I’ve been watching Pole to Pole, a National Geographic series hosted by Will Smith. His objective intrigued me: “to travel across all seven continents, to explore the world’s most extreme environments, seeking answers to life’s important questions by stepping into the unknown.”
Episode Four finds him trekking to the Himalayan nation of Bhutan. He was there to explore the secret of happiness, famously enshrined by the Bhutanese in their concept of Gross National Happiness. You got that right. GNH, not GNP.
In one scene, Smith sits with a Buddhist monk who offers a disarmingly direct message. If we contemplate death regularly, not as a morbid obsession but as a truth we refuse to look away from, it sharpens our awareness of being alive. It makes the ordinary radiant. It turns the fleeting resource of time into something sacred.
We’ve always known this, haven’t we? It’s one of humanity’s oldest lessons, hiding in plain sight. The fact that we will die is not a curse. It is the condition that gives life its urgency and texture.

**Data block:**

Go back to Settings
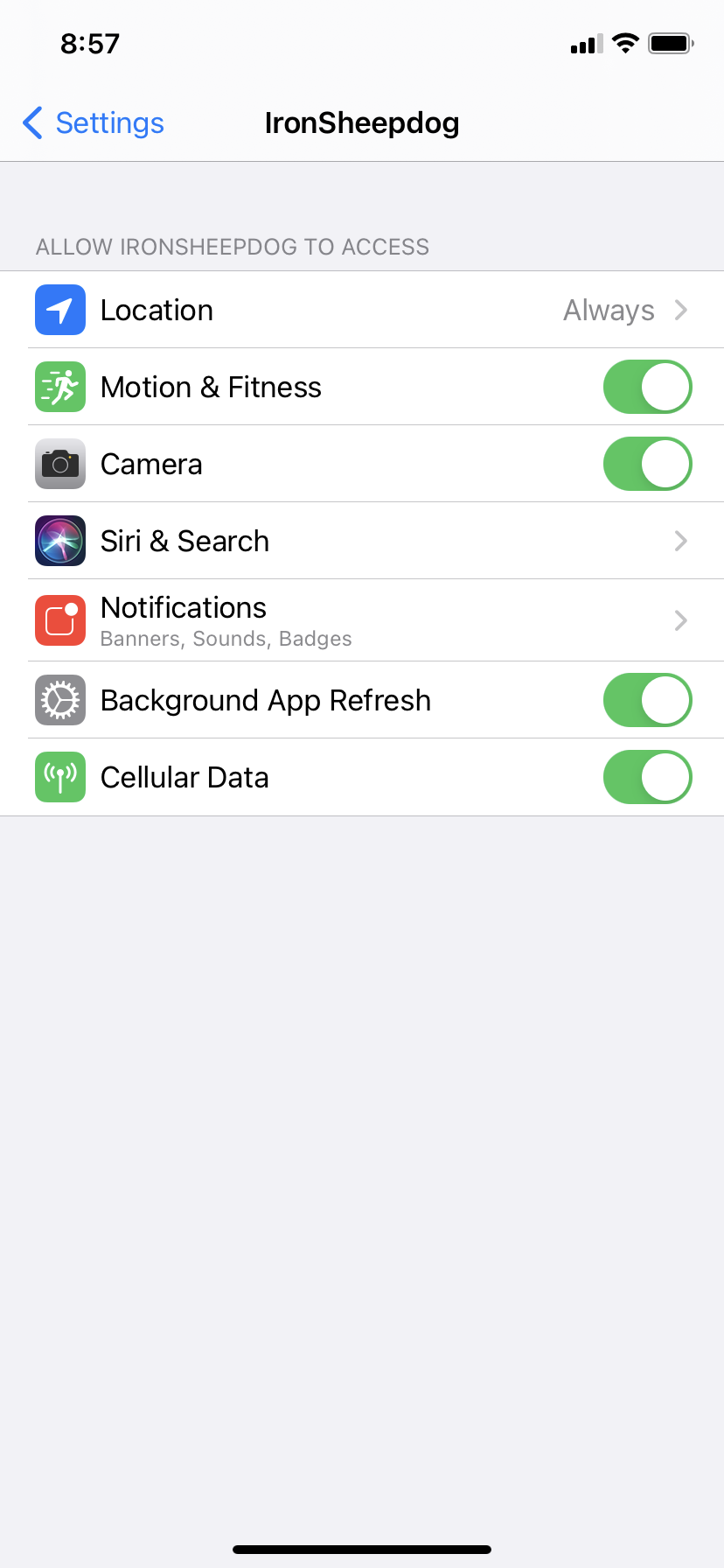Screen dimensions: 724x1568 93,123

**Task list:**
1. Shorten the paragraph in the Pole to Pole passage that begins "In one scene, Smith sits with a Buddhist monk" into a bulleted list that keeps its main points.
2. Write the next few paragraphs of the Pole to Pole passage, starting right after its final sentence.

**Outputs:**
1.
- Smith sits with a Buddhist monk whose message is disarmingly direct.
- Thinking about death regularly sharpens our awareness of being alive. This means facing death as a truth, not obsessing over it morbidly.
- Doing so makes the ordinary radiant.
- It turns fleeting time into something sacred.

2.
And yet, think of how much effort we’ve poured into pretending otherwise.
The pharaohs of ancient Egypt didn’t just accept mortality; they aimed to defeat it. They constructed pyramids, had their bodies mummified, and buried themselves with treasures, all to ensure that their power continued in the afterlife.
Chinese Emperor Qin’s Terracotta Army has stood for two millennia in silent formation beneath the earth. Thousands of life-sized soldiers created to guard him in the next world. Imagine the slave labor, the resources, and the sheer will it took to bring that vision into being. All of it to satisfy an “afterlife ego.”
History is rife with other examples. Roman Emperors deified themselves, casting their likenesses in marble and bronze as a desperate attempt at permanence. Medieval alchemists searched for the elixir of life, convinced that somewhere in the crucible of chemistry lay a secret that could outwit time. Ponce de Leon searched unsuccessfully for the Fountain of Youth.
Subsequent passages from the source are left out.